The Israeli-Palestinian peace process is paralyzed and hope is scarce for reanimation. In North America, discussions of the conflict are similarly stuck and opposed viewpoints still manage to stir up unbridled vitriol in people of diverse backgrounds. The debate is even polarized and acrimonious within the North American Jewish community. A widening division exists between those who support Israel’s current security policy and those who yearn for a more progressive and proactive path to peace.
For many, the crux of the debate is the occupation of the West Bank. Though arguably a security necessity, it jeopardizes Palestinian human rights and threatens to erode the democratic values upon which Israel was founded. To increasing numbers of North American Jews, particularly the youth, this reality is a source of moral torment. Yet the conservative consensus is that any admission of Israeli wrongdoing in the West Bank is unacceptable, even traitorous or anti-Semitic. How did such fissures open up in the Jewish community? How can peace advance with such a profound split?
American political commentator Peter Beinart addressed this crisis in his first-ever appearance at McGill on October 24.. A Jew and avowed Zionist who has built a career on criticizing Israeli policy, Beinart is a controversial figure in the North American Jewish conversation. Speaking concisely before an audience mainly of students, he began by reaffirming his commitment to Israel as the Jewish homeland before outlining his criticism of Israeli policy.
Beinart denounced the Israeli settlement of and military rule over the West Bank on the same basis: that it is unacceptable for two populations to live side by side with unequal rights. Such a state of affairs, he argued, is in fundamental contradiction to the democratic principles upon which Israel was founded and the social justice concerns of the Jewish people. How could it be, he asked, that North American Jews stood at the forefront of the push for peace in Darfur while remaining so silent on the human rights abuses perpetrated in their homeland?
His answer lies in the Jews’ perception of themselves in the world. Since the end of the Second World War, Jews have emerged from two millennia of marginality to become a globally powerful group. For the first time in modern history, Jewish challenges “stem not from our weakness but from our power.” To Beinart, the source of the puzzling Jewish neglect for Palestinian human rights lies in the absence of “a language to talk about the ethical responsibilities of Jewish power.”
The unique position of North American Jewish youth allows them to see the conflict in a fundamentally different way from their parents. Temporally isolated from the horrors of the Holocaust and spatially distant from the insecurity of life in Israel, they “have only seen Israel and Judaism as powerful.” As such, Beinart asserts that they have less discomfort demanding accountability from Israel.
On this basis, Beinart ended his talk by emphasizing the duty that North American Jewish youth have to help end the occupation and establish the Palestinian homeland.
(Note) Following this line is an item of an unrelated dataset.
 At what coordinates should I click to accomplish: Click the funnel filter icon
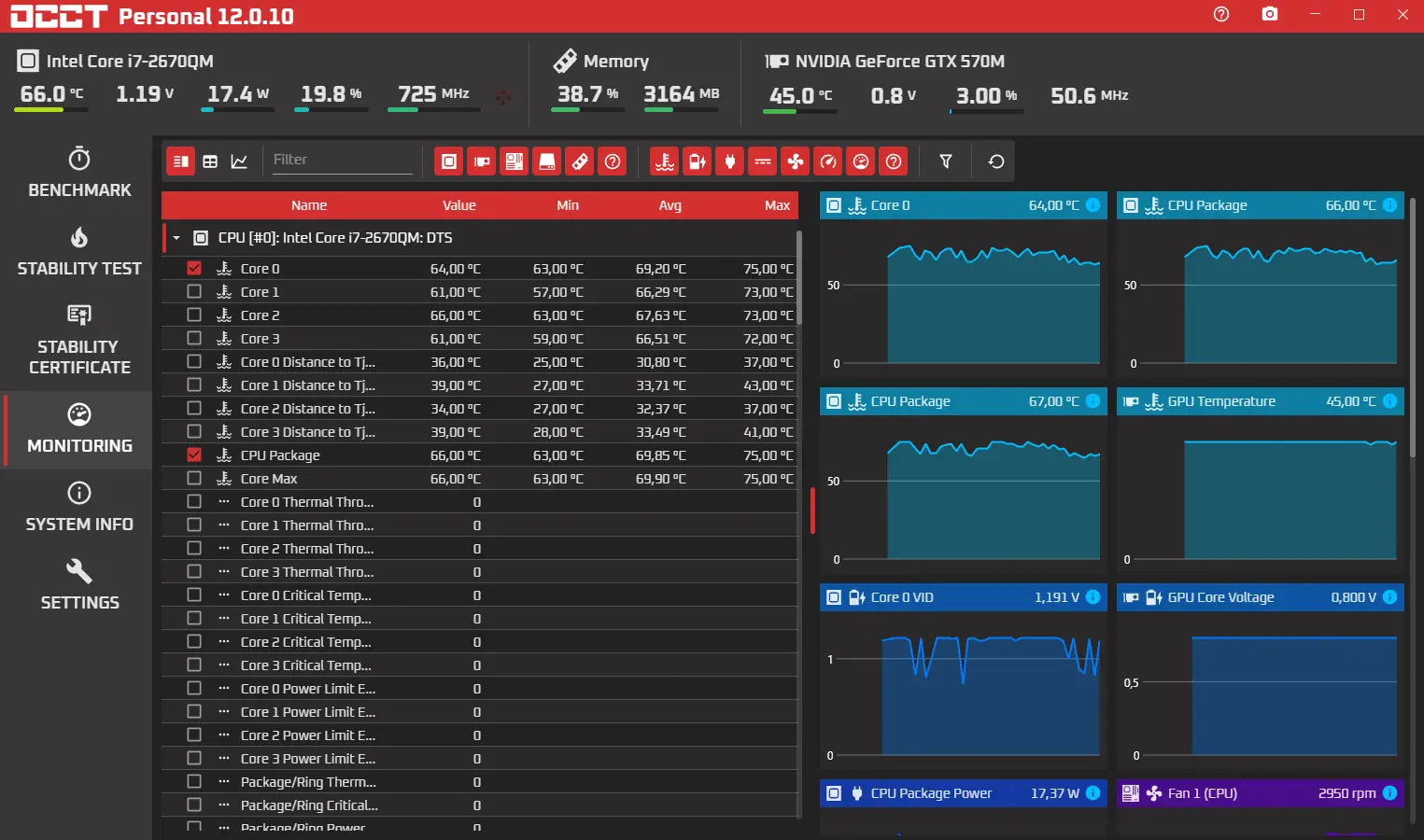946,161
With an intimidating sense of urgency, he set the deadline for peace at twenty years from now, after which a two-state solution would cease to be possible and Israel would become an “international pariah” inextricably entangled in human rights abuses.
An unusually orderly and respectful question period followed the talk, and many questions responded to an obvious ambiguity in the lecture: what ought Jewish youth do with their power? Beinart proposed that the Jewish mindset would be more sympathetic to Palestinian plight if it had greater exposure to it. After all, the current state of Palestinians so closely resembles the Jewish condition over the past millennium. But he acknowledged that to do so requires strategic engagement with leaders of the Jewish community, who tend to hold conservative views on the conflict.
Beinart’s comical suggestion was for progressive Jewish youth to approach their rabbis, who tend to be eager to involve Jewish youth in the faith, and offer to attend synagogue services in exchange for hosting a Palestinian speaker. He also expressed dismay at how few Jewish youth visiting Israel make a trip to the West Bank or Gaza.
But it will prove difficult to encourage concern and sympathy for the Palestinians among older North American Jews, many of whom so deeply hold animosity and resentment toward them. But for Beinart, ending the occupation is not merely a matter of social justice but a measure to preserve Israel as it ought to be: democratic and peaceful. Progressive Jewish youth should thus advocate a fundamental reinterpretation of what it means to be pro-Israel, emphasizing the community’s commitment to the founding principles of the country. Doing so may restore crucial sense to a critically irrational debate.